= TASK TO CARRY OUT =
Every entry needs to be written out again exactly.

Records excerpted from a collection
== Segment start ==

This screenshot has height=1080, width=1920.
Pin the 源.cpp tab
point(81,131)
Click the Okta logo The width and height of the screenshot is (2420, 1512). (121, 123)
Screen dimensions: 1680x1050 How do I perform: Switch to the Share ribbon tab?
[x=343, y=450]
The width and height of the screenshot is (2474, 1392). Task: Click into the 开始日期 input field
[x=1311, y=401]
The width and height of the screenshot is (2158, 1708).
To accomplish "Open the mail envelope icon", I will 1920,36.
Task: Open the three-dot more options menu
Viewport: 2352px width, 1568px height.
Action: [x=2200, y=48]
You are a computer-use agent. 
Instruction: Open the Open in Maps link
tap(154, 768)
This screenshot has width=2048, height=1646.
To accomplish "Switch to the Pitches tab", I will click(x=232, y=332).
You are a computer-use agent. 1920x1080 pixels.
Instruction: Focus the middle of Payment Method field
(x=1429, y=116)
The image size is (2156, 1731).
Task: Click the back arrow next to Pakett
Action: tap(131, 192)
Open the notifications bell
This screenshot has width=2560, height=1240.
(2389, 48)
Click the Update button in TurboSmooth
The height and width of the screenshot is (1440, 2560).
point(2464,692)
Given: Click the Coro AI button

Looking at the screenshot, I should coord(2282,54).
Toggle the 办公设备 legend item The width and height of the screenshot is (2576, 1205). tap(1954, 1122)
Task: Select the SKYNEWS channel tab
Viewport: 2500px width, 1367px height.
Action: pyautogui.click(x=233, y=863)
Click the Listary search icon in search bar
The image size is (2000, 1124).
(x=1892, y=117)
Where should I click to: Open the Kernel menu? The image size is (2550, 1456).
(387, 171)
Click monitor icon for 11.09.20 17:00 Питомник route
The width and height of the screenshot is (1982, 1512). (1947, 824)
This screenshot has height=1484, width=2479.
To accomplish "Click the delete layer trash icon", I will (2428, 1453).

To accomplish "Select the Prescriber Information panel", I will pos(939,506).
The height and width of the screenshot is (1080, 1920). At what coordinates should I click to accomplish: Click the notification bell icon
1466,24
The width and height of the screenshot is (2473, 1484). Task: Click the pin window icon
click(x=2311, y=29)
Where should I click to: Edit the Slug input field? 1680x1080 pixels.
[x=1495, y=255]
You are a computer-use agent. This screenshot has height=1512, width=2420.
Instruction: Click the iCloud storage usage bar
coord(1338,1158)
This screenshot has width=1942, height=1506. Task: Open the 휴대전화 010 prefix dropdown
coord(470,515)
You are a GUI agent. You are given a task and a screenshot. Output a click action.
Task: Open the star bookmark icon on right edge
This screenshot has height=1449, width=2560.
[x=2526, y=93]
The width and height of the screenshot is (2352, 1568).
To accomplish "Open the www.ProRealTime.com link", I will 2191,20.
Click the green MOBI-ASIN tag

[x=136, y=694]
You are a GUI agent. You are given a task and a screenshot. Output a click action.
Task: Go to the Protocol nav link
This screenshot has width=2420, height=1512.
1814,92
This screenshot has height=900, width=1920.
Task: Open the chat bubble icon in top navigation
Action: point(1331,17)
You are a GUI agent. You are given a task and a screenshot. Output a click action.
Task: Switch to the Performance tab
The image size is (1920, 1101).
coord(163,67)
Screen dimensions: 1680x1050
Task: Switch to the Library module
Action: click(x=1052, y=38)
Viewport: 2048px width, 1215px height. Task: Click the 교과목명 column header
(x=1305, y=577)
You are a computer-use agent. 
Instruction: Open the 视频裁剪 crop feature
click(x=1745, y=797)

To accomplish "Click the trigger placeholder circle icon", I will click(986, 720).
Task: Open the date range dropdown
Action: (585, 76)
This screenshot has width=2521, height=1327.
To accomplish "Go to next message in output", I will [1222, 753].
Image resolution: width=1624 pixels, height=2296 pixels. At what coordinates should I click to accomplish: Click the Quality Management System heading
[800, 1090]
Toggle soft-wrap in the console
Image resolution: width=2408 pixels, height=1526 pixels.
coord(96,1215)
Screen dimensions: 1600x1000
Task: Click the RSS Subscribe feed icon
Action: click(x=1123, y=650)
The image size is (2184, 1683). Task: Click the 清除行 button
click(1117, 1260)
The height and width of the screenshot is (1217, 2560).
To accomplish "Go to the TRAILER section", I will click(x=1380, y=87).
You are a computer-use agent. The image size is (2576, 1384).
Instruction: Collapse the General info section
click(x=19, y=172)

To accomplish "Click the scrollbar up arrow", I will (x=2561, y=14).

== Segment end ==

= SOLUTION TO THIS PROBLEM =
This screenshot has height=1080, width=1920.
Pin the 源.cpp tab
point(81,131)
Click the Okta logo The width and height of the screenshot is (2420, 1512). (121, 123)
Screen dimensions: 1680x1050 How do I perform: Switch to the Share ribbon tab?
[x=343, y=450]
The width and height of the screenshot is (2474, 1392). Task: Click into the 开始日期 input field
[x=1311, y=401]
The width and height of the screenshot is (2158, 1708).
To accomplish "Open the mail envelope icon", I will 1920,36.
Task: Open the three-dot more options menu
Viewport: 2352px width, 1568px height.
Action: [x=2200, y=48]
You are a computer-use agent. 
Instruction: Open the Open in Maps link
tap(154, 768)
This screenshot has width=2048, height=1646.
To accomplish "Switch to the Pitches tab", I will click(x=232, y=332).
You are a computer-use agent. 1920x1080 pixels.
Instruction: Focus the middle of Payment Method field
(x=1429, y=116)
The image size is (2156, 1731).
Task: Click the back arrow next to Pakett
Action: tap(131, 192)
Open the notifications bell
This screenshot has width=2560, height=1240.
(2389, 48)
Click the Update button in TurboSmooth
The height and width of the screenshot is (1440, 2560).
point(2464,692)
Given: Click the Coro AI button

Looking at the screenshot, I should coord(2282,54).
Toggle the 办公设备 legend item The width and height of the screenshot is (2576, 1205). tap(1954, 1122)
Task: Select the SKYNEWS channel tab
Viewport: 2500px width, 1367px height.
Action: pyautogui.click(x=233, y=863)
Click the Listary search icon in search bar
The image size is (2000, 1124).
(x=1892, y=117)
Where should I click to: Open the Kernel menu? The image size is (2550, 1456).
(387, 171)
Click monitor icon for 11.09.20 17:00 Питомник route
The width and height of the screenshot is (1982, 1512). (1947, 824)
This screenshot has height=1484, width=2479.
To accomplish "Click the delete layer trash icon", I will (2428, 1453).

To accomplish "Select the Prescriber Information panel", I will pos(939,506).
The height and width of the screenshot is (1080, 1920). At what coordinates should I click to accomplish: Click the notification bell icon
1466,24
The width and height of the screenshot is (2473, 1484). Task: Click the pin window icon
click(x=2311, y=29)
Where should I click to: Edit the Slug input field? 1680x1080 pixels.
[x=1495, y=255]
You are a computer-use agent. This screenshot has height=1512, width=2420.
Instruction: Click the iCloud storage usage bar
coord(1338,1158)
This screenshot has width=1942, height=1506. Task: Open the 휴대전화 010 prefix dropdown
coord(470,515)
You are a GUI agent. You are given a task and a screenshot. Output a click action.
Task: Open the star bookmark icon on right edge
This screenshot has height=1449, width=2560.
[x=2526, y=93]
The width and height of the screenshot is (2352, 1568).
To accomplish "Open the www.ProRealTime.com link", I will 2191,20.
Click the green MOBI-ASIN tag

[x=136, y=694]
You are a GUI agent. You are given a task and a screenshot. Output a click action.
Task: Go to the Protocol nav link
This screenshot has width=2420, height=1512.
1814,92
This screenshot has height=900, width=1920.
Task: Open the chat bubble icon in top navigation
Action: point(1331,17)
You are a GUI agent. You are given a task and a screenshot. Output a click action.
Task: Switch to the Performance tab
The image size is (1920, 1101).
coord(163,67)
Screen dimensions: 1680x1050
Task: Switch to the Library module
Action: click(x=1052, y=38)
Viewport: 2048px width, 1215px height. Task: Click the 교과목명 column header
(x=1305, y=577)
You are a computer-use agent. 
Instruction: Open the 视频裁剪 crop feature
click(x=1745, y=797)

To accomplish "Click the trigger placeholder circle icon", I will click(986, 720).
Task: Open the date range dropdown
Action: (585, 76)
This screenshot has width=2521, height=1327.
To accomplish "Go to next message in output", I will [1222, 753].
Image resolution: width=1624 pixels, height=2296 pixels. At what coordinates should I click to accomplish: Click the Quality Management System heading
[800, 1090]
Toggle soft-wrap in the console
Image resolution: width=2408 pixels, height=1526 pixels.
coord(96,1215)
Screen dimensions: 1600x1000
Task: Click the RSS Subscribe feed icon
Action: click(x=1123, y=650)
The image size is (2184, 1683). Task: Click the 清除行 button
click(1117, 1260)
The height and width of the screenshot is (1217, 2560).
To accomplish "Go to the TRAILER section", I will click(x=1380, y=87).
You are a computer-use agent. The image size is (2576, 1384).
Instruction: Collapse the General info section
click(x=19, y=172)

To accomplish "Click the scrollbar up arrow", I will (x=2561, y=14).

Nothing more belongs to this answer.